A partir de 2025, o Conselho Nacional de Trânsito (Contran) implementou uma nova regulamentação para a obtenção da Carteira Nacional de Habilitação (CNH), afetando também o processo para a Categoria A, destinada a motociclistas. Essas mudanças visam tornar o processo mais flexível e acessível, mas também geram debates sobre a qualidade do treinamento.
Processo teórico: mais flexível e digital
Assim como ocorre nos exames para tirar a CNH de carros e caminhões, o candidato agora pode escolher médicos e psicólogos credenciados para os exames iniciais sem depender da indicação do Detran. Além disso, o processo teórico agora é realizado de forma online e gratuita, sem carga horária mínima, por meio do aplicativo CNH do Brasil, que substituiu a antiga Carteira Digital de Trânsito.
O curso teórico, antes com 45 horas obrigatórias, agora pode ser concluído em ritmo individual, com acesso a videoaulas, podcasts e simulados. O certificado é emitido automaticamente após a conclusão e registrado no Sistema Nacional de Trânsito. A prova teórica também ganhou flexibilidade e, assim, pode ser aplicada de forma remota, sem limite de tentativas e sem a cobrança adicional na segunda prova.
Parte prática: redução significativa de carga horária
Já na parte prática, a mudança mais significativa foi a redução da carga horária mínima de 20 para apenas 2 horas-aula. O candidato pode optar por realizar mais aulas, se desejar, e tem liberdade para escolher ou trocar de instrutor. Outra novidade é a possibilidade de usar a própria moto, desde que esteja em conformidade com as normas de segurança do Código de Trânsito Brasileiro. Não há mais exigência de duplo comando de freio e embreagem, bastando a identificação como veículo de aprendizagem.

Sistema de avaliação mais flexível
O sistema de avaliação para obtenção da habilitação como condutor de moto também foi reformulado. Antes, o candidato era eliminado ao cometer uma falta grave ou acumular três pontos negativos. Agora, cada infração gera pontuação proporcional à gravidade, e é possível ser aprovado mesmo com até 10 pontos acumulados.
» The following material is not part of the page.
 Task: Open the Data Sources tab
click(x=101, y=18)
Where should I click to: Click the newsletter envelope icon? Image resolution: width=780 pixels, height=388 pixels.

Preocupações com a nova regulamentação
Por fim, uma questão polêmica envolve a realização do exame prático para motos. A nova resolução não menciona mais a obrigatoriedade de pistas específicas para motocicletas, conhecidas como motopistas. Isso abre espaço para que os Detrans estaduais definam os locais de aplicação, o que gerou preocupação entre especialistas e representantes de autoescolas, que alertam para os riscos de formar condutores sem treinamento adequado em ambientes controlados.
Conclusão
A nova CNH para motos traz mudanças significativas que visam facilitar o processo de obtenção da habilitação. No entanto, é fundamental que os candidatos busquem treinamento complementar e estejam cientes dos riscos envolvidos na condução de motocicletas. A segurança no trânsito deve sempre ser prioridade, independentemente das mudanças na regulamentação.